The Psychological Side
We asked how people felt while using their phones. The range of responses was wider than we expected, and often contradictory within the same person.
- Happy — talking to family from anywhere, seeing photos of grandchildren.
- Connected — staying in touch through WhatsApp groups and Facebook.
- Independent — being able to look something up without asking someone for help.
- Frustrated — when an interface blocked them from doing something simple.
- Helpless — when they forgot a password and had no way back in.
What the Research Suggested
After going through all the interviews and the survey data, the same things kept showing up across different people, different ages, different locations.
Label Your Icons
Just put text next to the icon. Sharda would stare at the attachment button in WhatsApp and have no idea what it did. The moment there's a word next to it, that stops being a problem. For a lot of participants it was literally the difference between completing what they were trying to do and just closing the app.
One Primary Action Per Screen
Facebook's feed came up in almost every interview. Stories, ads, birthday reminders, suggested posts — all at once. Someone who just wants to see family photos has to sort through all of that first. That extra load adds up fast, and for someone who's already not fully comfortable with the interface, it's enough to make them stop and put the phone down.
Make Feedback Visible and Persistent
One participant sent a message with no internet and had no idea it didn't go through. The clock symbol meant nothing to her. A confirmation that disappears after two seconds doesn't really help anyone. It needs to stay on screen, be readable, and be obvious — otherwise it's basically not there.
Design for Two-Handed Use
Most apps assume you're holding the phone in one hand and tapping with your thumb. Everyone in this study held it with both hands. Important actions at the far edges of the screen were hard to reach, and that's not a user error — that's a design assumption that was never checked.
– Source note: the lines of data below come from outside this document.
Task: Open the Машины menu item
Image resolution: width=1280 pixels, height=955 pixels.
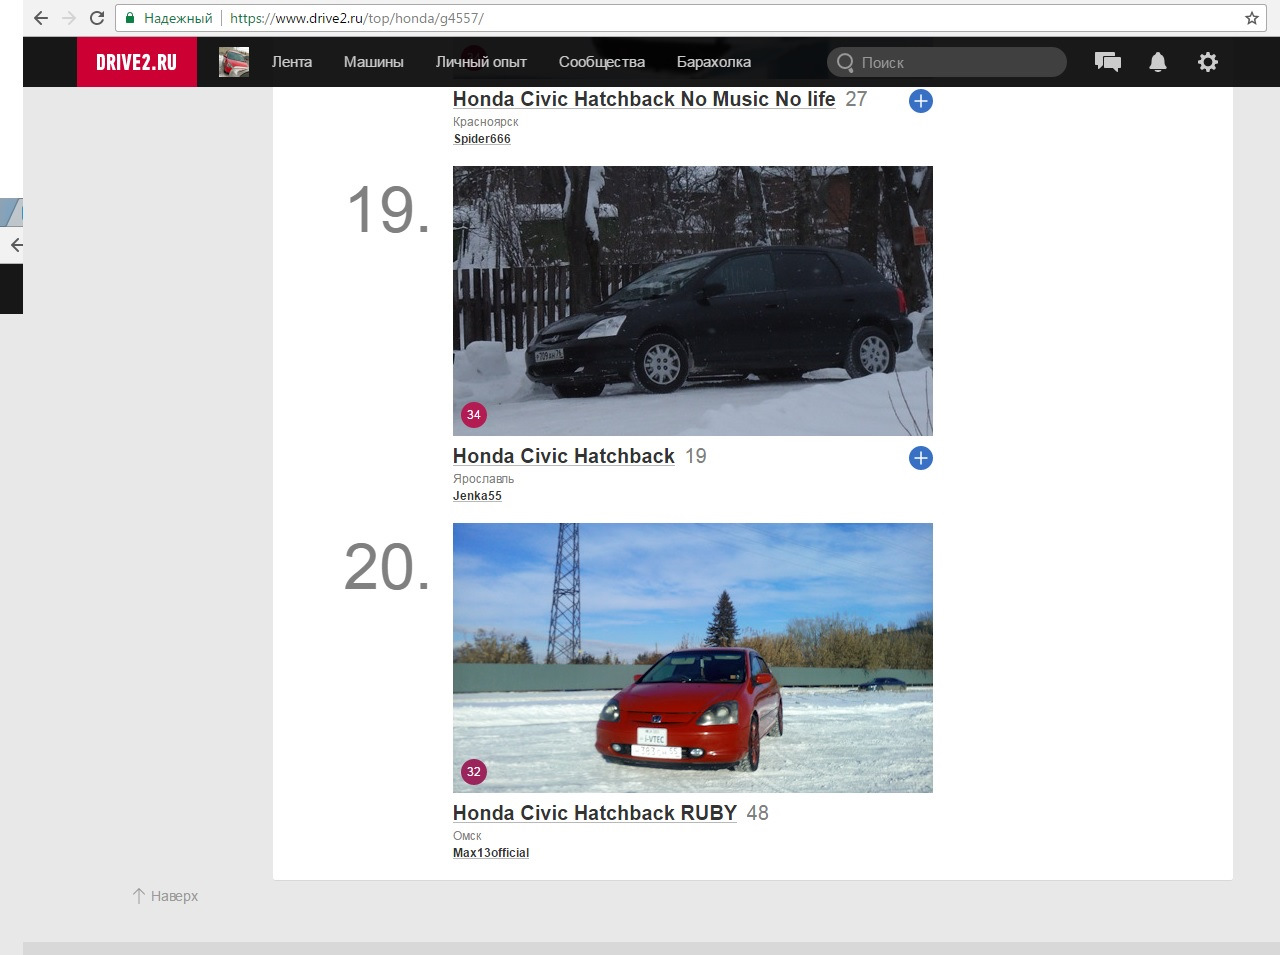Action: click(x=374, y=62)
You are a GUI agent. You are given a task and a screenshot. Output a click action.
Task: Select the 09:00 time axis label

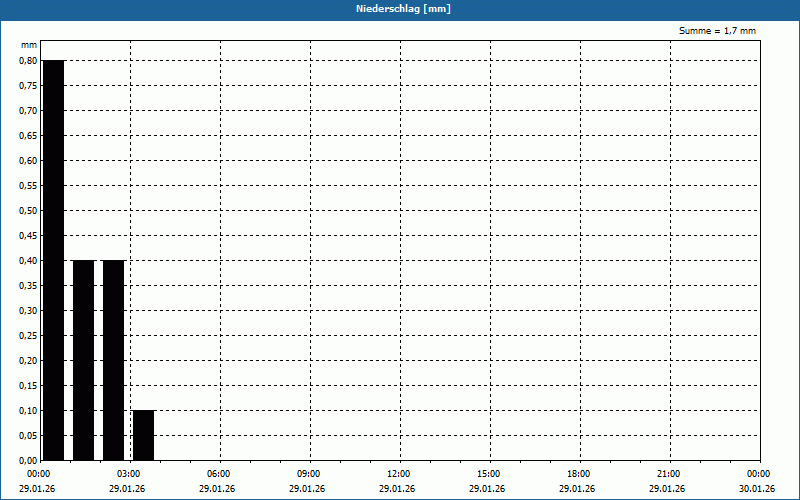coord(309,474)
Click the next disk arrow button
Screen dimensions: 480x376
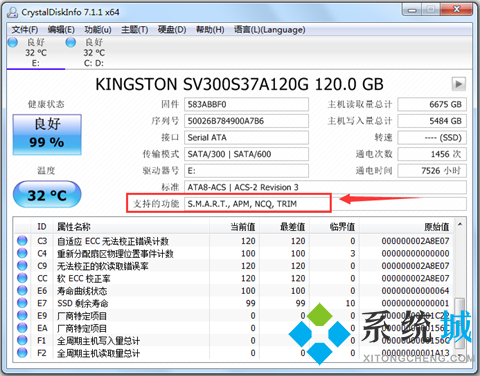coord(459,84)
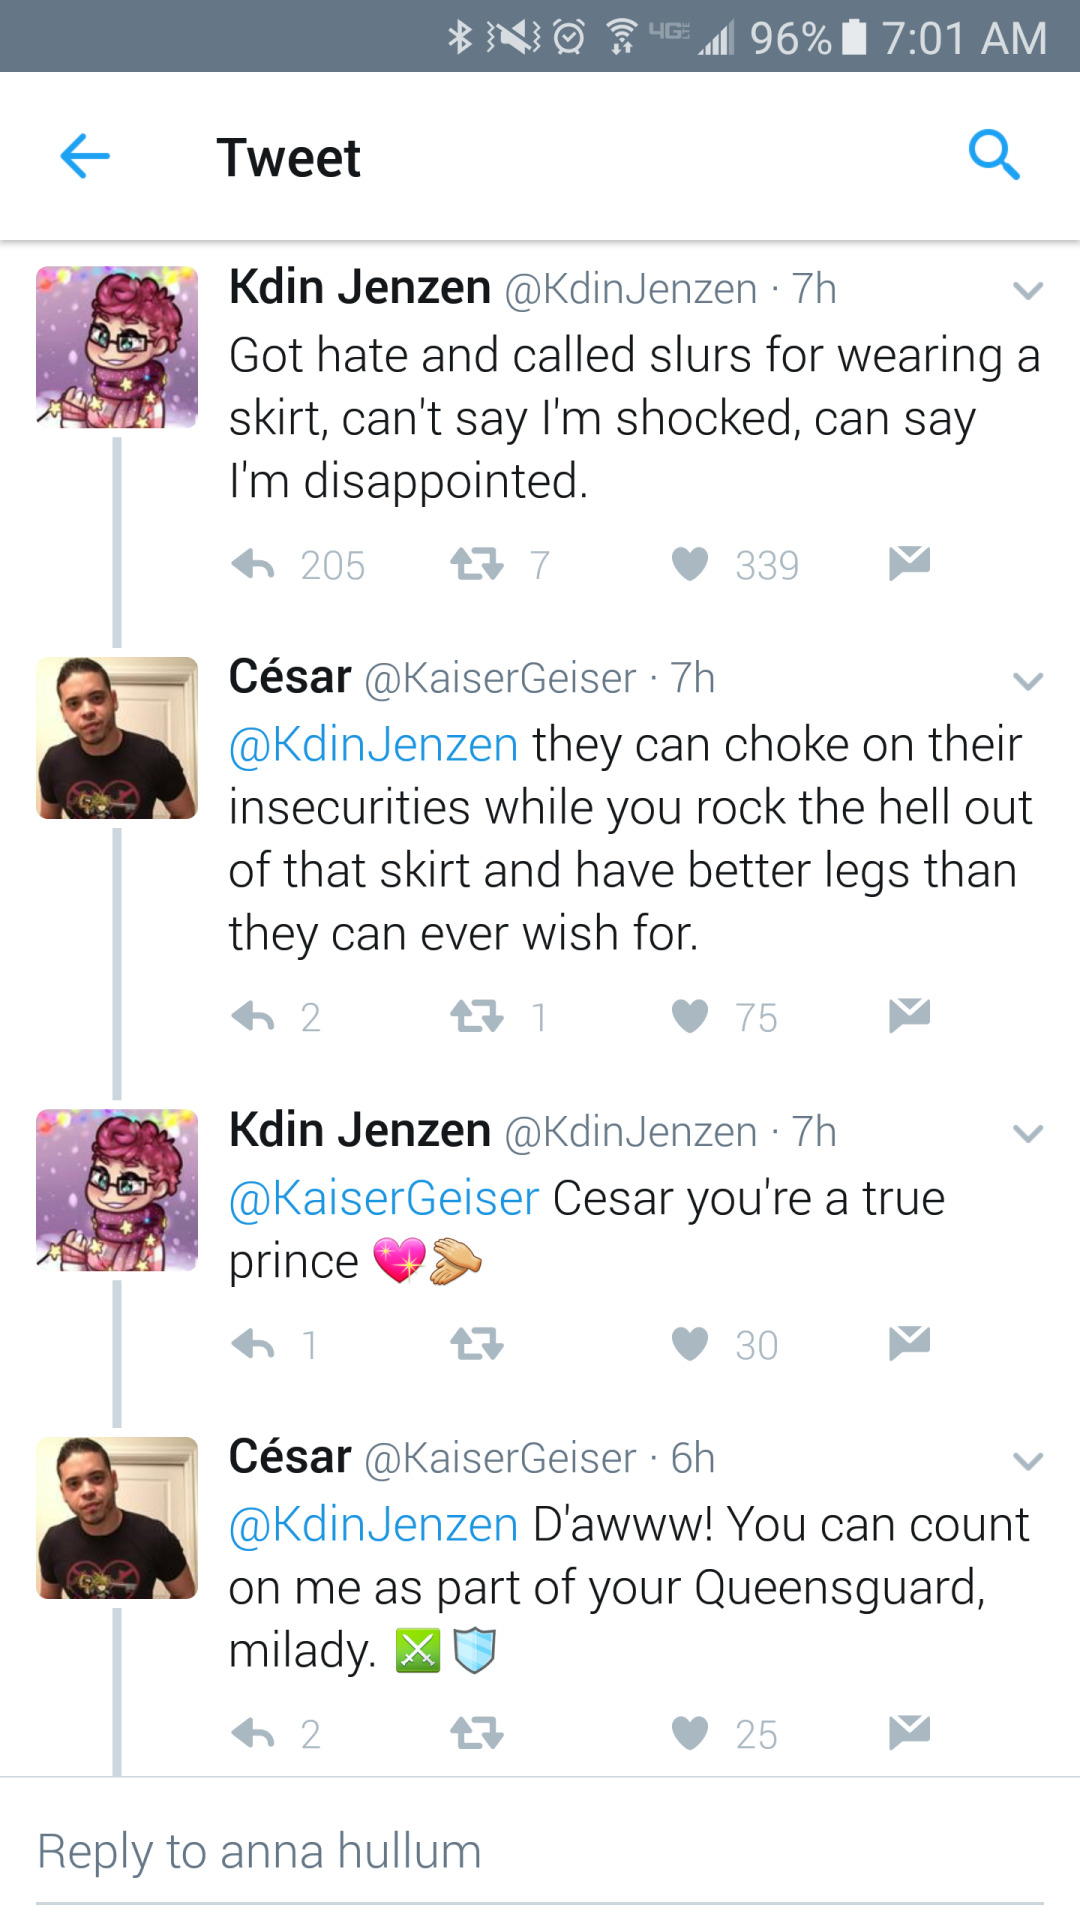Like César's reply with 75 likes

[690, 1017]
Build Language Switching Into Onboarding
A lot of participants couldn't navigate the interface because it was in English and they weren't comfortable reading English. That language setting exists — it's just buried. If someone's primary language isn't English, the phone should ask that on day one, not require them to find it in settings.
Use Color Consistently
People who couldn't read labels navigated entirely by color. Red meant stop or go back. Green meant it worked. That held up really well — until an app did something different with those colors, and then they were completely stuck. It's a solvable problem if anyone's thinking about it.
What I Took From This
When I started this I genuinely thought I had a pretty good sense of how people used phones. Like, phones are phones. The research kind of just showed me how much of what I know is stuff I picked up over years without ever realizing it was something I was learning.
My grandmother navigating to WhatsApp, my uncle trying to figure out how to go back without closing the whole thing — they were learning from scratch. Usually with a family member sitting next to them trying to explain it, usually by making mistakes and hoping nothing broke. And the whole time, the people who designed those apps had just assumed all of that would be obvious.
What stuck with me from this project is how many assumptions get baked in before a single real user ever touches the thing.